How the World’s First Color Photograph Came to Be
First color photograph, taken by James Clerk Maxwell. Photo via Wikimedia Commons.
As it turns out, the man responsible for the first color photograph wasn’t particularly invested in photography at all.
In the mid-1800s, Scottish scientist James Clerk Maxwell was far more concerned with his other, manifold interests—researching electromagnetism, determining the composition of Saturn’s rings, and formulating equations that eventually led to Albert Einstein’s special theory of relativity. (“One scientific epoch ended and another began with James Clerk Maxwell,” Einstein once said.) A great lover of British poetry, Maxwell was even known to compose his own verses.
He was also fascinated by color, theorizing in 1855 that every shade of the rainbow could be created through different combinations of red, green, and blue light.
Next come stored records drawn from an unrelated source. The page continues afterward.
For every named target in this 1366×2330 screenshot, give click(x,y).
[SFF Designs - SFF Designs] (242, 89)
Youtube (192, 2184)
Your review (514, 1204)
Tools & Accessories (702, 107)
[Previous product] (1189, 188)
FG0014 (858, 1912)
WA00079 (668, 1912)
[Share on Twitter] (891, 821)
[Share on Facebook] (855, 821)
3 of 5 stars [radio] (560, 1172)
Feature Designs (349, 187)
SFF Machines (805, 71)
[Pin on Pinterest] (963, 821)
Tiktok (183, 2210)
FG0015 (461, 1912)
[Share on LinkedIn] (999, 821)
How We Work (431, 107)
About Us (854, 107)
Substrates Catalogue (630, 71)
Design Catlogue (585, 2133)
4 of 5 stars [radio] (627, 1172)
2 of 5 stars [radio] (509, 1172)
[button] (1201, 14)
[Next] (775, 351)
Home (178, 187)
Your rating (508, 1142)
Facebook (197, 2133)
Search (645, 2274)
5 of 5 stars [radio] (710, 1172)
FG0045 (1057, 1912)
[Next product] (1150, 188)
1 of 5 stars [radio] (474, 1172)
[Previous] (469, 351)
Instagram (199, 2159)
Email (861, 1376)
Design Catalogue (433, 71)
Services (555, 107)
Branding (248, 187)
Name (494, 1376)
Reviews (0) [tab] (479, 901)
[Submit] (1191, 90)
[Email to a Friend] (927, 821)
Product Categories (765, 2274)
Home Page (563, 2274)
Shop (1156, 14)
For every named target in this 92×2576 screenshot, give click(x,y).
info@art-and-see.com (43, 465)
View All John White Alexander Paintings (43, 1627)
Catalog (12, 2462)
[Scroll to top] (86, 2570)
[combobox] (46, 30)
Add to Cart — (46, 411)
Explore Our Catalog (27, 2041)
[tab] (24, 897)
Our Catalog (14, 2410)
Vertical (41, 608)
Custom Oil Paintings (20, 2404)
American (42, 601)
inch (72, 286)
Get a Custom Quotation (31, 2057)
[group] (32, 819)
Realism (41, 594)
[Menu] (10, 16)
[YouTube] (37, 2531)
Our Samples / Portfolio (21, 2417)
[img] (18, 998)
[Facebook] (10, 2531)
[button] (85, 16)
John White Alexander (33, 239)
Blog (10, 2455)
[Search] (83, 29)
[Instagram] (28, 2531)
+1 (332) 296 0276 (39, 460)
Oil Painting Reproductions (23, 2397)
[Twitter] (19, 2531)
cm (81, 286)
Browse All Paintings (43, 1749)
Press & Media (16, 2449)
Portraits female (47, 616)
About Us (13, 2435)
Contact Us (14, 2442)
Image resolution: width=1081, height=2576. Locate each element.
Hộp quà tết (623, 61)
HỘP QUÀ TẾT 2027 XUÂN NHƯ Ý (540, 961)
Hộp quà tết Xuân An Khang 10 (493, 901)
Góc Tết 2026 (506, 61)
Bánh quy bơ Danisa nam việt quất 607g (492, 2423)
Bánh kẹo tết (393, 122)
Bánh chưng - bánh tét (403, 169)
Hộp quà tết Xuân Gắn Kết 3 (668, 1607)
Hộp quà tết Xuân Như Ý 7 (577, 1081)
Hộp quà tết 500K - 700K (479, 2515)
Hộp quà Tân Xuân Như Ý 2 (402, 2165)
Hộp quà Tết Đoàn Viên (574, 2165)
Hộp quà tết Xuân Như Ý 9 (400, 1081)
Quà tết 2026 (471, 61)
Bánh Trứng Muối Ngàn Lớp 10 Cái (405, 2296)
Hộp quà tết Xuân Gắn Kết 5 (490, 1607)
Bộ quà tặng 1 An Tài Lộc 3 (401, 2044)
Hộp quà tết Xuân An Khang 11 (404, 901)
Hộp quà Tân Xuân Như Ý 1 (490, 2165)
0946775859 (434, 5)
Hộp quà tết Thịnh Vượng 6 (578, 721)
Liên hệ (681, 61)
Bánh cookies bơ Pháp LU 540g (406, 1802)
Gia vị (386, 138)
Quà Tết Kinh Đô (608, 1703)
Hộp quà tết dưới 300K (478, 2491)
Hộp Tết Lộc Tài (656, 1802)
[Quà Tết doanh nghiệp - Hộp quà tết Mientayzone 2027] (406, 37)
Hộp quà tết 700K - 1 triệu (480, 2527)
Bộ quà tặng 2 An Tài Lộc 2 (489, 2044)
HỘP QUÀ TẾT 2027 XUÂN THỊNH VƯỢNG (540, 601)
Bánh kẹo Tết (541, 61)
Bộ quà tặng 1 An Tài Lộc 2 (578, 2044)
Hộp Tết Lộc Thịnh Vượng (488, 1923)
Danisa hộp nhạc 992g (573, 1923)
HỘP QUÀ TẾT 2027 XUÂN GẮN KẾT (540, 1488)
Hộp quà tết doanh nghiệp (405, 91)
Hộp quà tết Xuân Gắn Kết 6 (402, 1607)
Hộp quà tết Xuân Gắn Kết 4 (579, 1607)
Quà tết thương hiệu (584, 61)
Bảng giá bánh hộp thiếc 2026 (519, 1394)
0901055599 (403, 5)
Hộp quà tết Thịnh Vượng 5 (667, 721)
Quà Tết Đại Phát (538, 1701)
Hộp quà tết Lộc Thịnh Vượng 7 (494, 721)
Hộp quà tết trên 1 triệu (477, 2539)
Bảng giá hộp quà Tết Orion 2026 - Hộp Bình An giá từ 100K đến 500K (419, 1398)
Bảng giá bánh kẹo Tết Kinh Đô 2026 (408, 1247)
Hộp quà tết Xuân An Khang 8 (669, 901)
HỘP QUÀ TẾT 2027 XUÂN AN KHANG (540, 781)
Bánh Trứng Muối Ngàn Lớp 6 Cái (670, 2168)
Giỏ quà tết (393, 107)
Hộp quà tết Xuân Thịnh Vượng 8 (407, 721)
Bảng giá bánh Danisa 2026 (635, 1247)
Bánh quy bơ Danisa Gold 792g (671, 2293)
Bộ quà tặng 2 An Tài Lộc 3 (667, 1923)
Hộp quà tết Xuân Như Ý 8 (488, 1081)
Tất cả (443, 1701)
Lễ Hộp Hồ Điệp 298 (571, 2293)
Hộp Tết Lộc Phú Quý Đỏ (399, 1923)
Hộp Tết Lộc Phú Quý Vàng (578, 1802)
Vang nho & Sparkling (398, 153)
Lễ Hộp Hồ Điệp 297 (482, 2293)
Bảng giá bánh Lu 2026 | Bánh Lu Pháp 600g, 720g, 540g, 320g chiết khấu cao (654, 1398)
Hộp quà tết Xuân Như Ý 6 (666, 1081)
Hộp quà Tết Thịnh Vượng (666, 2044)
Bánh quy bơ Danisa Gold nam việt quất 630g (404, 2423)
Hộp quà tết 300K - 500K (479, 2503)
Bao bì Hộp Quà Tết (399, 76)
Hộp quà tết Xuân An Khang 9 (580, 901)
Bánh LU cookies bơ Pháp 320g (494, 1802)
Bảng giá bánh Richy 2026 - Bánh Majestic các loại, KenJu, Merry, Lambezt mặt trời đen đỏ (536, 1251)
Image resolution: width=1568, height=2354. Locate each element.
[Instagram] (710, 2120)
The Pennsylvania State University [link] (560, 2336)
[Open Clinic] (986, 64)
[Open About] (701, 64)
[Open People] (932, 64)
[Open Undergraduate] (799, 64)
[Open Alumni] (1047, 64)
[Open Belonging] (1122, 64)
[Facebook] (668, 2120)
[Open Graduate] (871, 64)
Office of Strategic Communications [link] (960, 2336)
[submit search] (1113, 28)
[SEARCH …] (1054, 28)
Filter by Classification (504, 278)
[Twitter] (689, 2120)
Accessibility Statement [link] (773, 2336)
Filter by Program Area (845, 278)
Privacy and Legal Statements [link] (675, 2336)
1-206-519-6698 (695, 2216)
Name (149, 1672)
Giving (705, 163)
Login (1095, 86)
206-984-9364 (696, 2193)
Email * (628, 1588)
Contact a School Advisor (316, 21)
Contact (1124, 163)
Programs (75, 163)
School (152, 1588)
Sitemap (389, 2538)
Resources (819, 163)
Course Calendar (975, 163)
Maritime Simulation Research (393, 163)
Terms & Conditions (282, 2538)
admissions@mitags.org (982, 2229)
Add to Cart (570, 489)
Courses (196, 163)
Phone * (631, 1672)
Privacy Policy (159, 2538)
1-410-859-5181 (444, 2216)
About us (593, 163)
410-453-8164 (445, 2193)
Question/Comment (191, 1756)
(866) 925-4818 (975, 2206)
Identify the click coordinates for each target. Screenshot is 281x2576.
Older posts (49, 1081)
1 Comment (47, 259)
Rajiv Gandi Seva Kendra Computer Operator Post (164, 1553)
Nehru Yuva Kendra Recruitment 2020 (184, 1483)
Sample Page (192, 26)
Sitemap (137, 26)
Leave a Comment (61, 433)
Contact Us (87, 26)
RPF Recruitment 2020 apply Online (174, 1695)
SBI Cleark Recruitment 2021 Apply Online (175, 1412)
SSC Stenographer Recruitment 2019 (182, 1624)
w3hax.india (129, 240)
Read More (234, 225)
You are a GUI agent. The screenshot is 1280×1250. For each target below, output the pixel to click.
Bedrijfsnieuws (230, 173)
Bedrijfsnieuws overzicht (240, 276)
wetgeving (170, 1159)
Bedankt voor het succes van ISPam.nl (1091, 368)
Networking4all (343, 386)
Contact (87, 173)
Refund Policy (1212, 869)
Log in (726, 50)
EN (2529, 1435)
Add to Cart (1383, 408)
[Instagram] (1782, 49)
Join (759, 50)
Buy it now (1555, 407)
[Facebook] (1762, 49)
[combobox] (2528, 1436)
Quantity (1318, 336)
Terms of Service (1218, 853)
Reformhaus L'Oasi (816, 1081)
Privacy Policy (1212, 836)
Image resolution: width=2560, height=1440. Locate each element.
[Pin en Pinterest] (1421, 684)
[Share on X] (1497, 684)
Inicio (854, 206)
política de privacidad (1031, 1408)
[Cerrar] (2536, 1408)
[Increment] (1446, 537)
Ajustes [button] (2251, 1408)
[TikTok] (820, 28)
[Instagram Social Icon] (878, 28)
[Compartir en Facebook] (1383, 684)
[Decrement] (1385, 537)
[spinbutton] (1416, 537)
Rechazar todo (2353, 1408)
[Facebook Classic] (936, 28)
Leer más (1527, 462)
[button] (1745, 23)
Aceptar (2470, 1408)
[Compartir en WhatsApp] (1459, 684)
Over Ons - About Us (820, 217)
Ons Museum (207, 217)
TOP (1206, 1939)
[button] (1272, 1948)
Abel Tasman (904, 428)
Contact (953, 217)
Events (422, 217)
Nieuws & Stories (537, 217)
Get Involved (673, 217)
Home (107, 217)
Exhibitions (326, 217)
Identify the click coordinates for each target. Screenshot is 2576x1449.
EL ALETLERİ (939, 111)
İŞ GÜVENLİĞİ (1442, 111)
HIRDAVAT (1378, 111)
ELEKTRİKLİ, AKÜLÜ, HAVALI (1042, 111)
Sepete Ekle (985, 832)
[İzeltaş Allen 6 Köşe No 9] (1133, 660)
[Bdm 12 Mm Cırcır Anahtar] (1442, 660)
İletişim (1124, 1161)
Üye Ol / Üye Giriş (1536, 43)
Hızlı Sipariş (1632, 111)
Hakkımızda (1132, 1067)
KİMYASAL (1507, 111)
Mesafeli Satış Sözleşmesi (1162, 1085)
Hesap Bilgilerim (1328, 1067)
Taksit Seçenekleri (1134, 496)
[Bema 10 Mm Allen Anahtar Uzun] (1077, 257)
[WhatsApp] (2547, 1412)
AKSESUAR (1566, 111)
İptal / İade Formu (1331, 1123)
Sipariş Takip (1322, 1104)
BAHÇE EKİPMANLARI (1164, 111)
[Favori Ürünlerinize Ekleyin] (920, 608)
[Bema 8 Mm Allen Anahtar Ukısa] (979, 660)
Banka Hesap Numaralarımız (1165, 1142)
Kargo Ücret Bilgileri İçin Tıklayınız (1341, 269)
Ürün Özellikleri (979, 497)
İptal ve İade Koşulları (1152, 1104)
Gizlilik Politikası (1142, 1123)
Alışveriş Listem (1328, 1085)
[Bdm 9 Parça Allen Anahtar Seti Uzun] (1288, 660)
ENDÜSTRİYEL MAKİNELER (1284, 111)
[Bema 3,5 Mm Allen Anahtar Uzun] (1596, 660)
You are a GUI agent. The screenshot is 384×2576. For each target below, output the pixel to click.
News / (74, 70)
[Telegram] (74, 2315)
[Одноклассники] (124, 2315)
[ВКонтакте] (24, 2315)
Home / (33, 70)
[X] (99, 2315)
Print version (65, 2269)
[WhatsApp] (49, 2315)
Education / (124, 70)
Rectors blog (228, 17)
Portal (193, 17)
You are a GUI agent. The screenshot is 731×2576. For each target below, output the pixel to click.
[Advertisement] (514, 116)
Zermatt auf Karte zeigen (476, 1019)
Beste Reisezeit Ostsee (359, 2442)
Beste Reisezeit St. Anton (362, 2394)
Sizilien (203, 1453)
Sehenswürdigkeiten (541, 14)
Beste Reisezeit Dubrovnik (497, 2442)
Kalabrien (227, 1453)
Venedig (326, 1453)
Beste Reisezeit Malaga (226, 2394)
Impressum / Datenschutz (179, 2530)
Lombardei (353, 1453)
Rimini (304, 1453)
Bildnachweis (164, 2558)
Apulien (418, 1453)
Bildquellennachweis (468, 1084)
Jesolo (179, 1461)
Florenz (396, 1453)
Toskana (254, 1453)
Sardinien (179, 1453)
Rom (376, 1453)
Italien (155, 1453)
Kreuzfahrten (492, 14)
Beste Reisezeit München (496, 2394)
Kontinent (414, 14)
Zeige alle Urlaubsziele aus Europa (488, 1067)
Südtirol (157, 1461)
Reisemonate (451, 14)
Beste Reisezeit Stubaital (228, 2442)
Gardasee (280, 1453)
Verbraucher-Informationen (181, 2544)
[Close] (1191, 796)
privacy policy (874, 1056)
In 1860, Maxwell accepted a professorship at King’s College London, where he continued his experiments into perception and vision. Assisted by his wife, Katherine Mary Dewar, he set up an eight-foot-long wooden “colour-box” in the attic of their house in Palace Gardens Terrace, Kensington, which allowed for more precise mixing of the three primary colors of light to create other hues. “When experimenting at the window,” notes an 1882 biography of Maxwell, “he excited the wonder of his neighbours, who thought him mad to spend so many hours in staring into a coffin.”
His hypothesis, Maxwell realized, also provided a method for creating full-color images. By taking a series of black-and-white photographs through green, blue-violet, and red filters, one could project three separate images simultaneously onto a screen and end up with an image featuring the entire color spectrum. (These photographs were made using glass plates coated with light-sensitive emulsion, which served as the primary photographic medium before film.) “It was actually not a color photograph in the modern sense,” Dr. Christine Kenyon Jones, King’s historian and author of a 2004 history of the university, told Artsy.
For all his theorizing, however, Maxwell didn’t get around to testing this process until 1861, some six years after he’d first written about it. And while the method may sound relatively simple to modern ears, “the fact is that it required a photographer of skill, perseverance and…with some luck to pull it off,” writes John S. Reid in a 2014 book on Maxwell’s life and work. That man was Thomas Sutton, the second professor of photography at King’s.
“King’s was an early pioneer in the study of photography, and King’s professors dominated the Photographic Society of the time,” Kenyon Jones said. “King’s had the first professor of photography, certainly in Britain, and we think in the world.” Sutton himself was a photographic pioneer, inventing the single-lens reflex camera and compiling the first British Dictionary of Photography in 1858.
Under Maxwell’s supervision, Sutton created three exposures of the same object through red, green, and blue-violet filters. They selected a tartan ribbon for the subject—a reflection, said Kenyon Jones, of Maxwell’s Scottish heritage. “I suppose they were also looking for something with varied colors in it,” she added.
Maxwell used the projection to illustrate his theories at a lecture at the Royal Institution in May 1861. He’d proved his point; he made no further effort to pursue the technology. “His real interest wasn’t the photography itself, but the qualities of light and human vision,” Kenyon Jones explained. It would be 30 years before someone picked up the threads of Maxwell’s work to produce practical results. And it wasn’t until 1906 that glass plates sensitive to the entire visible spectrum were available.
Today, the three physical plates that together made up the world’s first color photograph reside in Maxwell’s former home in Edinburgh (now a museum). As the polymath poet once wrote—likely unaware that he was neatly summing up his contribution to the field of photography—“These fugitive impressions,/ Must be transformed by mental acts,/ To permanent possessions.”